Mercantilism was the theory that gathering the limited supply of wealth in the world is vital to the survival of a nation; thus mercantilists insisted on very strict government control of trade and commerce. Well, if that's the case then the Stamp Act, Tea Tax, and all other impositions by the British government on trade in the Colonies make sense. The same taxes et alia were imposed in Britain to almost 3 times the amount they were in the colonies, yet Britain didn't revolt. Why not? B/c the colonists had discovered how wealthy they could become if the government left them the hell alone. So our entire Revolution owes a big tip of the hat to the laissez-faire economics that runs in opposition to mercantilism.







Moreover, in our century (20th) FDR tried the same trick as King George; the New Deal laid a heavy series of taxes and controls on big commerce and trade and consolidated American votes in Washington with the excuse that they were "looking out for the little guy." They weren't. It was mercantilism under another form. And the damage that FDR did to the economy and the government didn't even begin to be undone until Reaganomics in the 1980s.

Monday, September 24, 2007

In praise of garbage

I ought to write a book (I ought to write several books) and title it "In Praise of Garbage". Reflecting on the Federalist papers leads me to believe that our national penchant for just mindless junk is actually a very fine thing. Oh, don't get me wrong, I still think that filling the heads of the young with a lot of mindless garbage can be a bad thing if that's all there is. I still have valuable RAM taken up with the words of Oingo Boingo songs, Oscar Meyer weiner ditties, baseball stats of the Chi White Sox in 1980s and trivia about Star Wars. But Hamilton claims in Federalist 10 that one of the ways to remove the deadly threat of factions is to make the populace share similar values. He dismisses this as impossible since people by nature are different and will choose different things. But what if something has occurred that Hamilton could not foresee?
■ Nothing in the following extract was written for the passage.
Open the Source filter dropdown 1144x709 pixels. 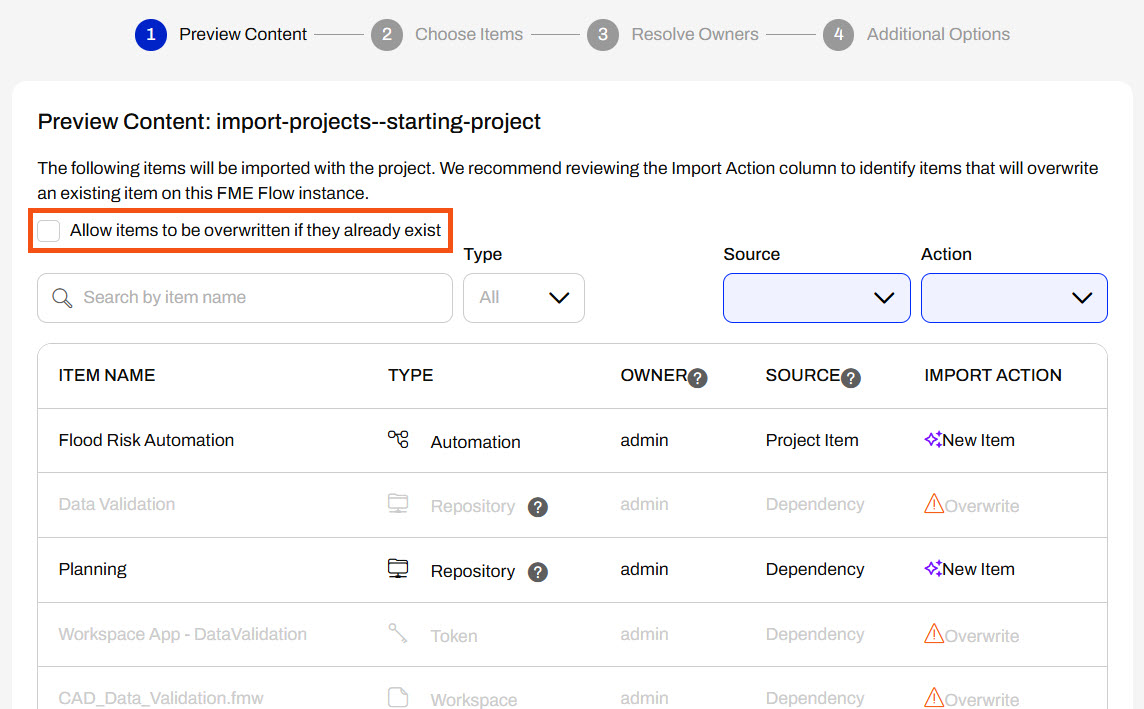816,298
In our time, the last 100 years we have seen the development of the automobile and road system allowing people to travel far and spread out in a mass Exodus throughout the nation; we have seen the rise of movies, TV, and radio, and now internet and video games allowing people across the nation to share the same entertainments; we have seen the rise of professional sports allowing people throughout the nation to have similar loves of divergent activity; we have seen the mass market of foodstuffs, toys, clothing, and gear allowing people to collect cheaply a vast array of similar junk; we have seen the rise of the shopping mall, the waterpark, the drivein movie theater and all the other pasttimes that people enjoy in their leisure time; we have seen the evolution of the five day work week, the summer vacation, and the watercooler allowing people to make a good living and gripe about it to boot; we have seen the proliferation of various foodstuffs of all ethnic and bland variety (KFC and Bucca di Beppo in the same block) allowing people to eat good food from various backgrounds.

Much of this might be dismissed as the work of the devil which only serves to corrupt our sensibilities, make us hedonistic bread heads, and lead us into a callous Americanistic boorishness not shared by our more elite neighbors on the other side of the swimming pool. True, true, true.
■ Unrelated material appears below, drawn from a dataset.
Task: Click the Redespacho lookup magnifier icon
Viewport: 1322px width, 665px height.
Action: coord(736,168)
But think of it... where else on earth do people from so vast a geographical distance get together to share a love of Hummells? where else on earth do thousands of screaming fans go to watch the Twinkies beat the tar out of the White Sox and then go home amicably? where else on earth can people on either East or Left coast talk jovially about the latest episode of Survivor? Garbage brings us together.

I know, there's alot more that brings us together, but no one seems to give credit to this amazing American phenomenon of the production of garbage. No other country does it on so vast a scale. No other country seems to share so various and so similar tastes. And no other country enjoys the relative peace and amity that America enjoys. Even when we hate the opposition we don't actually go out and flay them.
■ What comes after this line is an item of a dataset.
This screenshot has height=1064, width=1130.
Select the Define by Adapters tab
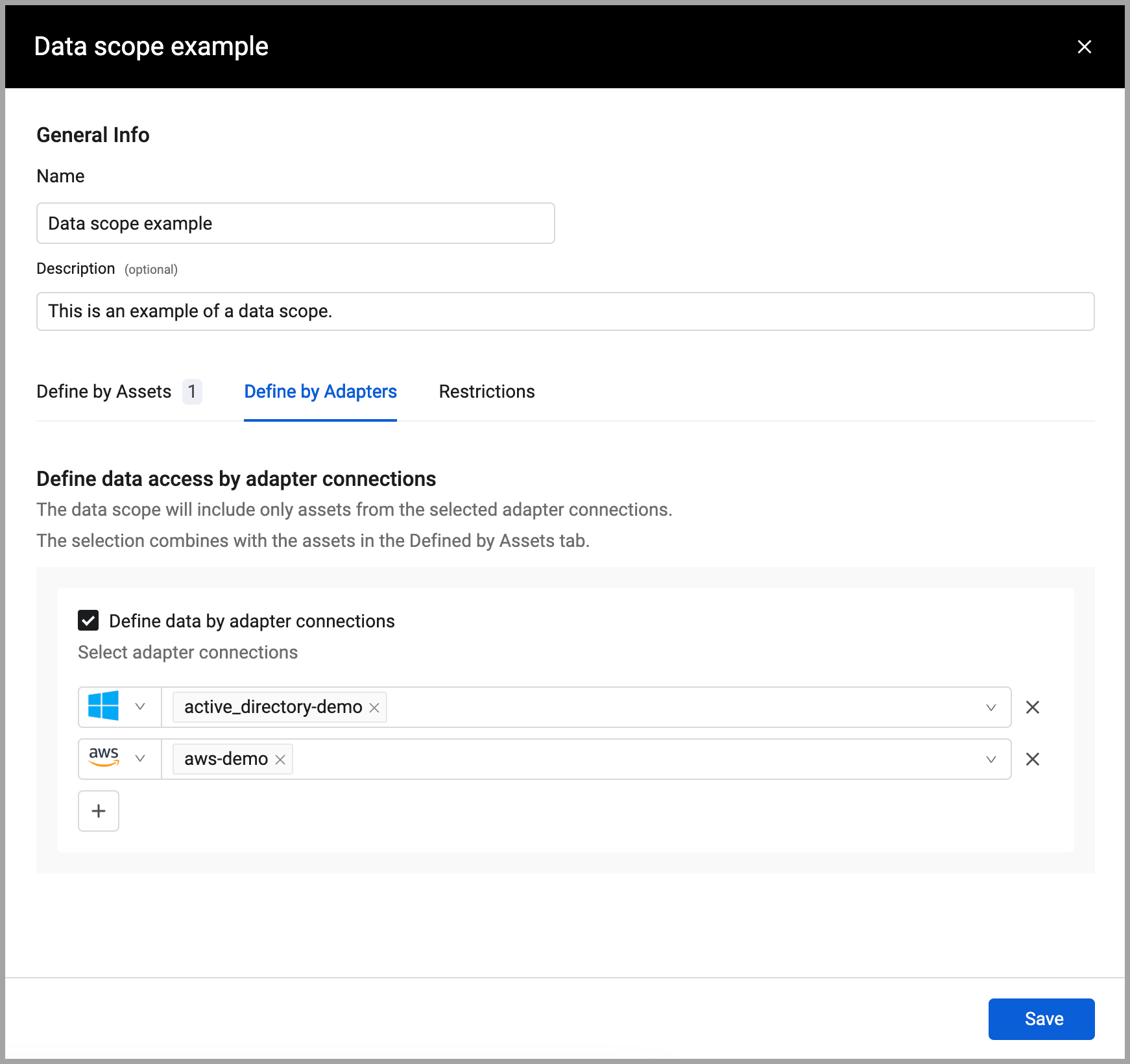[320, 392]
In the Middle East to solve a problem means open carnage in the streets, murder, mayhem, yelling, screaming and riots. But then, the Middle East has never had a professional sports league like the Giants. Is there a connection? I think that indeed there is and if/when I write my book I will give a big hats off to whomever first said, "that'd sell to the American people."

Wednesday, September 5, 2007

Alexander Wilder and the Greek Gods

This excerpt from Alexander Wilder struck me as quite significant:

The worship of these subordinate beings constituted the idolatry charged upon the ancients, an imputation not deserved by the philosophers who recognized but one Supreme Being, and professed to understand the hyponia or under-meaning, by which angels, demons and heroes were to be regarded. Epicuras said, "The gods exist, but they are not what the [[hoi polloi]], or common multitude, supposed them to be. He is not an infidel or atheist who denies the existence of the gods whom the multitude worship, but he is such who fastens on these gods the opinions of the multitude."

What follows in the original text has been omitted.